KÜLTÜR SANAT - 03 Ağustos 2024 Cumartesi 13:16

Pompeiopolis Antik Kenti, 2 yıl içerisinde turizme kazandırılacak

A
A
A
Pompeiopolis Antik Kenti, 2 yıl içerisinde turizme kazandırılacak

Romalılar tarafından milattan önce 64 yılında Paflagonya Eyalet Merkezi olarak kurulan Pompeipolis Antik Kenti’nde kazı çalışmaları devam ediyor. Taşköprü Belediye Başkanı Hüseyin Arslan, 2-3 yıl içerisinde bölgenin turizme kazandırılmasını planladıklarını söyledi.


Uzmanlar ve arkeologlar tarafından Efes Antik Kenti ve Gaziantep Zeugma’nın bir benzeri olarak nitelendirilen Kastamonu’nun Taşköprü ilçesindeki Pompeiopolis Antik Kenti’nde kazı çalışmaları sürüyor.
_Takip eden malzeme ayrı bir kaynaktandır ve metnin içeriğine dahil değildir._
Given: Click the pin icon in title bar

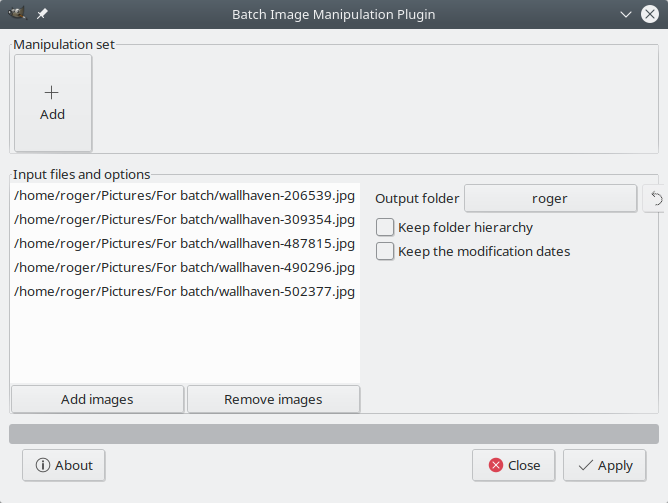Looking at the screenshot, I should (x=42, y=15).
Roma döneminde yayıldığı alan bakımından Anadolu’nun en büyük kentlerinden biri olan Pompeiopolis Antik Kenti’nde gerçekleştirilen kazı çalışmaları, Kastamonu Müze Müdürlüğünün başkanlığında sürüyor. Taşköprü ilçesinin Zımbıllı Tepe mevkiinde yer alan tarihi Paflagonya bölgesinin başkenti Pompeiopolis Antik Kenti’ndeki kazı çalışmalarına Karabük Üniversitesi Öğretim Üyesi Doç. Dr. Mevlüt Eliüşük başkanlık ediyor. Pompeiopolis’te gerçekleştirilen kazıların bu yılki bölümü 21 Temmuz tarihi itibariyle başladı. Paflagonya bölgesinin başkenti Pompeiopolis Antik Kenti’nde başlayan kazı çalışmalarında Türk ve yabancı uzmanlar görev alırken, bölgede 2006’da başlayan kazılar, son yıllarda antik kentteki villa tabanı ve tiyatro üzerinde yoğunlaştı.
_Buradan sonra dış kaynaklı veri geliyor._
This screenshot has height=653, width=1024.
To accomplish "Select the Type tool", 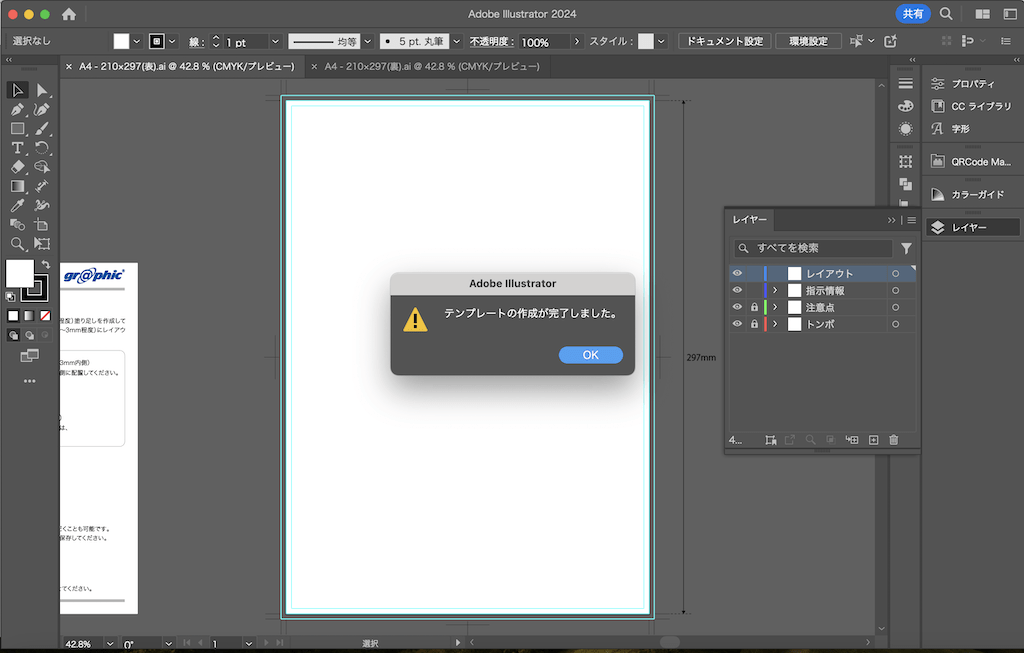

“Bir taraftan alanda açmalar yapılırken, diğer taraftan da villa zemininde çıkan mozaiklerin restorasyonuyla ilgili süreçler sürüyor”


Çalışmalarla ilgili bilgi veren Taşköprü Belediye Başkanı Hüseyin Arslan, 1992 yılında ilk kez kurtarma kazılarının yapıldığını belirterek, “İlçemizdeki asıl kazı, 2006 yılında Kültür ve Turizm Bakanlığımızın kontrolü altında, yabancı kazı niteliğinden şimdi artık yerli kazı niteliği de kazandı. 12 ay süreyle kazı çalışması yapılabilmesi için Bakanlar Kurulundan kararı da çıkmıştı. Bu konuda Sayın Cumhurbaşkanımızın desteği oldu. Sonuçta kazılarımız İtalya ve Almanya’dan gelen ekiplerle, Karabük’ten gelen yerli kazı başkanımızla devam ediyor. Kazı çalışmalarında süreç oldukça yavaş seyrediyor. Çünkü hem bilimsel kazı oluyor hem de bizlerin beklentisi olan turizm kazısı oluyor. Ancak bilimsel kazıların süreci çok zaman alıyor. Dolayısıyla kazılardaki alamadığımız mesafe bu doğrultuda ödenekler noktasında ve Kültür Bakanımızla yaptığımız görüşmelerde bu sene önemli bir destek sağlanarak çalışmalarına başlandı. Bundan sonrasında da daha çok önem vereceklerini bizlere söylediler. Şu anda bir taraftan alanda açmalar diğer taraftan da villa zemininde çıkan mozaiklerin restorasyonuyla ilgili süreçler sürüyor” dedi.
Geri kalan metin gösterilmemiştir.